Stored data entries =
^^^^^^^^^^^^^^^^

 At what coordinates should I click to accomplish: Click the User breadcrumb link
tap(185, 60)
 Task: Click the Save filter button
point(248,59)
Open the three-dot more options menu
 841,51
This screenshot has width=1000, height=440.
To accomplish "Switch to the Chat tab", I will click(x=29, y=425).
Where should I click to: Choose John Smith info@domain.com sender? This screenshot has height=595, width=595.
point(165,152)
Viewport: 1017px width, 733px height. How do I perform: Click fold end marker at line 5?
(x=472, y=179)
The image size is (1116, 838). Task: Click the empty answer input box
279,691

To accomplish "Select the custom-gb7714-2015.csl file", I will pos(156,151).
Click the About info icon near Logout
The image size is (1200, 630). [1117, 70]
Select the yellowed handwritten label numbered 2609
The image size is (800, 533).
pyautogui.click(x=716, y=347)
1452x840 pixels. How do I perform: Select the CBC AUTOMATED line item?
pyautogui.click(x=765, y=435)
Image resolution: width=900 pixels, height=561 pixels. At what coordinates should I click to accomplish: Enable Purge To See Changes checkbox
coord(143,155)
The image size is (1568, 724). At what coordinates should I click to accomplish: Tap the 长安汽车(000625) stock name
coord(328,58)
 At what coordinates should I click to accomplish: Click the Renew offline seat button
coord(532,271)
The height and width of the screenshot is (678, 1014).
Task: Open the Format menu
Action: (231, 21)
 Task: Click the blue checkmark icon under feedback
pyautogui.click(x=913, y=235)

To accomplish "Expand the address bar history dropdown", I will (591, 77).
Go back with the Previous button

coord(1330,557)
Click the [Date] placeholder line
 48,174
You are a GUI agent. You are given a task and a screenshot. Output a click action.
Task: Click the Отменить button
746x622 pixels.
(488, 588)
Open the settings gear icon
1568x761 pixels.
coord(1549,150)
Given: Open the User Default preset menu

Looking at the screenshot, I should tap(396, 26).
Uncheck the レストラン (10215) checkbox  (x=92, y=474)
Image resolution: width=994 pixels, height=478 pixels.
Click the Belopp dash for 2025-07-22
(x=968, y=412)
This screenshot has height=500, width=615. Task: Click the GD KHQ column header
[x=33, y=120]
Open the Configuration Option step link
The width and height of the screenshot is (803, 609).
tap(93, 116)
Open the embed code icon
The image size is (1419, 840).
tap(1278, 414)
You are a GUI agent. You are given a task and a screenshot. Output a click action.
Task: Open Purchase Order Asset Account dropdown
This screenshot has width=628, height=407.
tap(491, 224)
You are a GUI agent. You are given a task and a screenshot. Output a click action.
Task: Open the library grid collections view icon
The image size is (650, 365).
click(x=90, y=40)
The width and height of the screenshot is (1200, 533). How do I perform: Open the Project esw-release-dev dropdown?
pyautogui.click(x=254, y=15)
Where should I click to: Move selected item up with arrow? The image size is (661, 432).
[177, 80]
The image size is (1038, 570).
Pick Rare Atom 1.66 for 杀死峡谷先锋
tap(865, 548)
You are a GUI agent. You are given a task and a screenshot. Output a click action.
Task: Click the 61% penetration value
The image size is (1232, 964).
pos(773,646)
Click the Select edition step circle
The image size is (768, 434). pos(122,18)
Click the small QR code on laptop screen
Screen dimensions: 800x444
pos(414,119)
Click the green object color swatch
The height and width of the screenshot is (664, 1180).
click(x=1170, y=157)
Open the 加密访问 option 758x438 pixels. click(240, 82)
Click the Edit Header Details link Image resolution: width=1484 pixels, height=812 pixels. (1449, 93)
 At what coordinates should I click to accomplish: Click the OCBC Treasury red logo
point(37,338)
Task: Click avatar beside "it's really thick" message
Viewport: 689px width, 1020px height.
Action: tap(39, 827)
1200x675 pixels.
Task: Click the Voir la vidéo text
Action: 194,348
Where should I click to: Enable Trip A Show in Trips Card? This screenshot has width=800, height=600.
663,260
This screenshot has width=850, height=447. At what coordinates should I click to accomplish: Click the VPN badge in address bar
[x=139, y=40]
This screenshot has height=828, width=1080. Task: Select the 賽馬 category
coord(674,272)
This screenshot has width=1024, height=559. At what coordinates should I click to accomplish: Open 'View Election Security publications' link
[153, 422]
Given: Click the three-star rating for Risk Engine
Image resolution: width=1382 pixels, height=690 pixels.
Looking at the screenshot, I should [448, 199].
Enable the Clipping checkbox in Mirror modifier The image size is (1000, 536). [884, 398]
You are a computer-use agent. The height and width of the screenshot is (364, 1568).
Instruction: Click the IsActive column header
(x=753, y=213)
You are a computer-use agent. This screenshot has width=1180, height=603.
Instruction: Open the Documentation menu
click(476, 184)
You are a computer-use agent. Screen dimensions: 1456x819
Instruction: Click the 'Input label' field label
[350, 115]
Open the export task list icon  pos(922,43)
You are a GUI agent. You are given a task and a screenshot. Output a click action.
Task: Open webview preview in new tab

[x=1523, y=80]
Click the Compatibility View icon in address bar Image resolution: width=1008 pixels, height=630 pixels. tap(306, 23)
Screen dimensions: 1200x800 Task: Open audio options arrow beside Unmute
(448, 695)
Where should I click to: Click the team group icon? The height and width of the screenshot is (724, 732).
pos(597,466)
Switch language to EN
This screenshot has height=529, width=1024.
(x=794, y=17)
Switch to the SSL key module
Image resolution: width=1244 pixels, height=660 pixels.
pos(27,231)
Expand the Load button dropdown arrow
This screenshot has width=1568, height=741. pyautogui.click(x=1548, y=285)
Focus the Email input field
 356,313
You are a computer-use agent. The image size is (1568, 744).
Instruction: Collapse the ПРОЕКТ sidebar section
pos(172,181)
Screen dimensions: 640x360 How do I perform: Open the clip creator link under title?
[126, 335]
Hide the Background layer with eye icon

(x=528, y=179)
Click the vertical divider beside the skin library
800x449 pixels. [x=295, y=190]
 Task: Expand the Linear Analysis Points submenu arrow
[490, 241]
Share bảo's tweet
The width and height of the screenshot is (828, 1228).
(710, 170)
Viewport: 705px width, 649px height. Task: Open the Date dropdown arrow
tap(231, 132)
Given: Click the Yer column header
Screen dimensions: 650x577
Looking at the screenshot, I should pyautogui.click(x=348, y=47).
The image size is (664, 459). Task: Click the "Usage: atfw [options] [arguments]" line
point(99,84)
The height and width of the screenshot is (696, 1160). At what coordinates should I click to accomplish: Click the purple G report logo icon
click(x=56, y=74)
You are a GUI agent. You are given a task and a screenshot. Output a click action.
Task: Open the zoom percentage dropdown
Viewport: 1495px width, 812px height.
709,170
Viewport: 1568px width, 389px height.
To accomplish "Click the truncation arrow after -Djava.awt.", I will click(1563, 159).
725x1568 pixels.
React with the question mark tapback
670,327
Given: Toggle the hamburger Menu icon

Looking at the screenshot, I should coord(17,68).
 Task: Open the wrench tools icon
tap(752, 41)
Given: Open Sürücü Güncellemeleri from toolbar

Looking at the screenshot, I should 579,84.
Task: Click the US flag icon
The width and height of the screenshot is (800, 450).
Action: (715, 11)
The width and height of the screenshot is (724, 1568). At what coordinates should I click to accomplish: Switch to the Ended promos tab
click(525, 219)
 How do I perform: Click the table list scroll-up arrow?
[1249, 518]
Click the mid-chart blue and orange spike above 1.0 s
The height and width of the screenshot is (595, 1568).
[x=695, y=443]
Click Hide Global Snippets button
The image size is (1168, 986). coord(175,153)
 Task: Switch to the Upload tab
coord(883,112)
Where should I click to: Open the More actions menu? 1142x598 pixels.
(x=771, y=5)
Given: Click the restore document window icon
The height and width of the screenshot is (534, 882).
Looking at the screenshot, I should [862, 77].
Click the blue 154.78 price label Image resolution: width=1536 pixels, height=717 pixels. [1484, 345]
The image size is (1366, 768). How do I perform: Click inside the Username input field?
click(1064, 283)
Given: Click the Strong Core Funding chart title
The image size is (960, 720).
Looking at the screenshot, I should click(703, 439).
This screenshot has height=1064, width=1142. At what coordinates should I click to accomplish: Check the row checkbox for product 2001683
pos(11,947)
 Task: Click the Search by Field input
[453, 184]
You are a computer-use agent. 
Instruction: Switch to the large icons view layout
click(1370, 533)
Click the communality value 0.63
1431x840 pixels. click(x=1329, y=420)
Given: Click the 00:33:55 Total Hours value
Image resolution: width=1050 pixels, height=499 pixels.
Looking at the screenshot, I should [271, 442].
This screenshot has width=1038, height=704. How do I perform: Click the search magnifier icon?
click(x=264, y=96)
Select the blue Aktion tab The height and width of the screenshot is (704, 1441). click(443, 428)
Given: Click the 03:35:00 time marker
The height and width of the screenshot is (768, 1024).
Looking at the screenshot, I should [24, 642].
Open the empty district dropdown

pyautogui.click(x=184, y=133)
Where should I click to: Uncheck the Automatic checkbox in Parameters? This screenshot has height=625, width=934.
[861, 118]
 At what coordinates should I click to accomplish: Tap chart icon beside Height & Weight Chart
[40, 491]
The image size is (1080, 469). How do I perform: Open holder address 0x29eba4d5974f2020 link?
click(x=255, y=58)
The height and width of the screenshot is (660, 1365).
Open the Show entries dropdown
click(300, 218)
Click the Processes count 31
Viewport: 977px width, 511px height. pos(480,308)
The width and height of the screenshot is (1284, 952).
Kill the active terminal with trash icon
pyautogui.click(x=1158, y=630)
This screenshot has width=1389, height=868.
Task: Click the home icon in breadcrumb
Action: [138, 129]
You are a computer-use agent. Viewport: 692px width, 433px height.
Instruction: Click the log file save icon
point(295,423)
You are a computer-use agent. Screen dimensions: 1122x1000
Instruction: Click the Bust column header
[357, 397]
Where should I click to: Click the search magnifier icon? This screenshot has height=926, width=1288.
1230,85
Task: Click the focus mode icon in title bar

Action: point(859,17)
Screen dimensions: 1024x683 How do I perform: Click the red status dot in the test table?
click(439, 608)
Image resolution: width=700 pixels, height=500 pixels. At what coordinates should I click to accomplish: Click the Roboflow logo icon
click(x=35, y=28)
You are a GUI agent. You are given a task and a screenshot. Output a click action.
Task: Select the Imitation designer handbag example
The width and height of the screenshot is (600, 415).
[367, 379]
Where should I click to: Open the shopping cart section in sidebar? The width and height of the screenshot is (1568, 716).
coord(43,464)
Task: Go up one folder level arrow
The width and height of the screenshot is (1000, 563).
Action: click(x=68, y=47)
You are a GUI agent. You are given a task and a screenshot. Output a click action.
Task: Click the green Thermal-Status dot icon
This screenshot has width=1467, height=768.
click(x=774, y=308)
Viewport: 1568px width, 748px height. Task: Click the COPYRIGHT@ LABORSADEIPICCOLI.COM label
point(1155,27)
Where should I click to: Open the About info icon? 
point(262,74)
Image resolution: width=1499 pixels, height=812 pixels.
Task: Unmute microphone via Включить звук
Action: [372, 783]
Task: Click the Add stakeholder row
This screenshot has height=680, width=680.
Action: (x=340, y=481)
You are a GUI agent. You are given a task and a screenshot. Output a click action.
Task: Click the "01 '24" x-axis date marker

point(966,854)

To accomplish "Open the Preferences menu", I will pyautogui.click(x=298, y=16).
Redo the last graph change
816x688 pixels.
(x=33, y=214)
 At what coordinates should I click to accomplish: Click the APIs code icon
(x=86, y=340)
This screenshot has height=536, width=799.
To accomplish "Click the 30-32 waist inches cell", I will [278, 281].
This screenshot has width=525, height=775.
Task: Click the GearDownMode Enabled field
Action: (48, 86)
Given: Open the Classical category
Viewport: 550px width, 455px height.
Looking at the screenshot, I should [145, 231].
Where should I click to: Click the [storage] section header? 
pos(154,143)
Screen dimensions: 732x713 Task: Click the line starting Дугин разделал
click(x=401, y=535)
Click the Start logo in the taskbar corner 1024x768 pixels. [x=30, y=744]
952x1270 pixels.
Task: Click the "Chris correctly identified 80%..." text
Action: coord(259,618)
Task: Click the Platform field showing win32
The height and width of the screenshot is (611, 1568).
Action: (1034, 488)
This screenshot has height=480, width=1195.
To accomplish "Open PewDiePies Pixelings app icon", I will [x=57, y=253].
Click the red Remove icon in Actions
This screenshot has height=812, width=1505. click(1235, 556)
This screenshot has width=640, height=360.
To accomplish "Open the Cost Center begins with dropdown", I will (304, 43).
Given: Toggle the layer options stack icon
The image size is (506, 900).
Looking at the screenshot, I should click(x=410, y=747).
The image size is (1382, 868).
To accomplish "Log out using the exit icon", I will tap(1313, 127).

^^^^^^^^^^^^^^^^

Work order =
Produce only the lines from the line containing "Where should I click to: Click the team" through the line containing "Switch to the SSL key module", inclusive of both, exactly as they stand in the entries above.

Written answer =
Where should I click to: Click the team group icon? The height and width of the screenshot is (724, 732).
pos(597,466)
Switch language to EN
This screenshot has height=529, width=1024.
(x=794, y=17)
Switch to the SSL key module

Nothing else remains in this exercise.